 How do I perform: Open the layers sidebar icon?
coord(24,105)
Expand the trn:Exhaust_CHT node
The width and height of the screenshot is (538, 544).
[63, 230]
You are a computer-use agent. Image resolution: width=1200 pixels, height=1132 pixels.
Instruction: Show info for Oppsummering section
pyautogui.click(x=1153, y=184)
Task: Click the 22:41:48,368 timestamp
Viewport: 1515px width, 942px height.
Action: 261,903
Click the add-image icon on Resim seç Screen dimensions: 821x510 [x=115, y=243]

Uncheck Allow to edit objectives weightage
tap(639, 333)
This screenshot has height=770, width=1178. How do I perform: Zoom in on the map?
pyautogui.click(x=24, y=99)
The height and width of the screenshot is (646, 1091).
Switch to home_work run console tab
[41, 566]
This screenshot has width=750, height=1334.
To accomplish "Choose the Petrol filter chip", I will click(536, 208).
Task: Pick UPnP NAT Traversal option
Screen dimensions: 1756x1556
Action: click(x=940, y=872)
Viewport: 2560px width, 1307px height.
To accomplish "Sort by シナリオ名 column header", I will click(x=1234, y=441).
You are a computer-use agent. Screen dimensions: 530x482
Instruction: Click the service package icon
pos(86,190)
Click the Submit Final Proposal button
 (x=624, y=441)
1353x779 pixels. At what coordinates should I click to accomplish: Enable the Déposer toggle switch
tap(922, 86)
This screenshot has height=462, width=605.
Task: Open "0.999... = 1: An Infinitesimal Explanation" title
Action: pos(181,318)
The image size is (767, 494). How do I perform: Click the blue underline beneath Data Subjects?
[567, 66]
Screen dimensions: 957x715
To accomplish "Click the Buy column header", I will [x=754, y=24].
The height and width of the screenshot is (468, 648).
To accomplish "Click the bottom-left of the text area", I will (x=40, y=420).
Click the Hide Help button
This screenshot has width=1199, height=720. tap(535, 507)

********

» **Written problem**
Copy the lines of the records between the line holding "1353x779 pixels. At" and the end of the records, inclusive, changing "column header" to "column heading" and leaving everything else as it is.

» **Exercise result**
1353x779 pixels. At what coordinates should I click to accomplish: Enable the Déposer toggle switch
tap(922, 86)
This screenshot has height=462, width=605.
Task: Open "0.999... = 1: An Infinitesimal Explanation" title
Action: pos(181,318)
The image size is (767, 494). How do I perform: Click the blue underline beneath Data Subjects?
[567, 66]
Screen dimensions: 957x715
To accomplish "Click the Buy column heading", I will [x=754, y=24].
The height and width of the screenshot is (468, 648).
To accomplish "Click the bottom-left of the text area", I will (x=40, y=420).
Click the Hide Help button
This screenshot has width=1199, height=720. tap(535, 507)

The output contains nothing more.